We are currently developing an application based on NHibernate and ASP.NET MVC and a SQL Server backend. Since I'm fairly new to NHibernate, I'm tryig to understand best practices.
Our application requires every user to have it's own SQL Server database. These databases all have an identical structure.
Our customers are identified with a customercode, e.g. 1500.
We've come up with a custom connection provider for nHibernate, which we already use in our nServiceBus backend services:
public class DynamicConnectionProvider : DriverConnectionProvider
{
public override IDbConnection GetConnection()
{
IDbConnection conn = Driver.CreateConnection();
try
{
var messageExecutionContext = ServiceLocator.Current.GetInstance<ITTTContextProvider>().CurrentContext;
if (messageExecutionContext.CustomerId == 0)
{
conn.ConnectionString = ConfigurationManager.ConnectionStrings["dev"]
.ConnectionString;
}
else
{
conn.ConnectionString = ConfigurationManager.ConnectionStrings["default"]
.ConnectionString
.FormatWith(messageExecutionContext.CustomerId);
}
conn.Open();
}
catch (Exception)
{
conn.Dispose();
throw;
}
return conn;
}
}
This connection provider checks the customer code in a context object and sets the connectionstring accordingly.

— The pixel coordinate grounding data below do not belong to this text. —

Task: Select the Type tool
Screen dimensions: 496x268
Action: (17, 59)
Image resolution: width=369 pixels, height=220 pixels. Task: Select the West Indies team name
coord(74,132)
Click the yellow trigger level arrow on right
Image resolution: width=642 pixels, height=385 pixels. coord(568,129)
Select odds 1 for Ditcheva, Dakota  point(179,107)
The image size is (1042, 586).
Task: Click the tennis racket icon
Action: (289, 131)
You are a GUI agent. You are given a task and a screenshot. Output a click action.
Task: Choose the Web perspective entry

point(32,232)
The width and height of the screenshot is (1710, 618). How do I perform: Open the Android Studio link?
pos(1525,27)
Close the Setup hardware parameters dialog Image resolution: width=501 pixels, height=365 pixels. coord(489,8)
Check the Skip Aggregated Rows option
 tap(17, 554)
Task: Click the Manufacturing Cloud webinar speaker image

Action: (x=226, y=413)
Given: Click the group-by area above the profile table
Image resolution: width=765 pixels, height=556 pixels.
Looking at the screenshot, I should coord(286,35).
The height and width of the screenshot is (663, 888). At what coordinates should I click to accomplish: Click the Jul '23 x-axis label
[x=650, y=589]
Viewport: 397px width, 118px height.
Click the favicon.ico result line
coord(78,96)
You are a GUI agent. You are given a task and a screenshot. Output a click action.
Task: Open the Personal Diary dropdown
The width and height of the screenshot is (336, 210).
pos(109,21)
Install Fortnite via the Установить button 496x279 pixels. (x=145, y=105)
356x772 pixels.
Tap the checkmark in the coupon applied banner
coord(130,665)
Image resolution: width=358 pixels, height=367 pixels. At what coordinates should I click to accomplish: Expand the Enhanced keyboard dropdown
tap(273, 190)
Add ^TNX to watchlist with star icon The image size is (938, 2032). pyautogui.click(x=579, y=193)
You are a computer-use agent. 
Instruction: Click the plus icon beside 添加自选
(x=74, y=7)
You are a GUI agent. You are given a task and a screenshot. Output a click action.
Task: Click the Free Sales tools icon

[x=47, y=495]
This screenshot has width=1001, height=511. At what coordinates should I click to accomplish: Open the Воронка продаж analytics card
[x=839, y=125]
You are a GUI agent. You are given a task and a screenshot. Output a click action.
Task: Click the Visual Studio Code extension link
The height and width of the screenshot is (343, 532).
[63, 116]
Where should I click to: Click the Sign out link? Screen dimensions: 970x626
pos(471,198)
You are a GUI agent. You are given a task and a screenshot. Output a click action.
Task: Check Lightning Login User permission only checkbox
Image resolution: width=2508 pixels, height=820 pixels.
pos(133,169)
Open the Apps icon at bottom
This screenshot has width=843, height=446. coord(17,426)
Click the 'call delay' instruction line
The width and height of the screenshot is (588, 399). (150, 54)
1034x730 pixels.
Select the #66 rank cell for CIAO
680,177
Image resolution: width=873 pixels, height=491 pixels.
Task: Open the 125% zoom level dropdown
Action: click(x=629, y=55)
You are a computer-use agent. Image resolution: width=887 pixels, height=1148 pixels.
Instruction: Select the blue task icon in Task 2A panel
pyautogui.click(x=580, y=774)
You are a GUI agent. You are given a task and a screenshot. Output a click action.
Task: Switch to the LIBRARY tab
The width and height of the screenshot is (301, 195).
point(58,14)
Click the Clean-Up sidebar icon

We are planning to provide a HttpContext aware ITTTContextProvider
. For this I have two questions:
How can we retrieve the customer code from the url and put it into our context object for every request? when we use the following route?
<main-site-url>/{customercode}/{controller}/{action}/{id}
Is this method of connecting to several identical databases valid or is it better practice to construct a sessionfactory foreach customer database?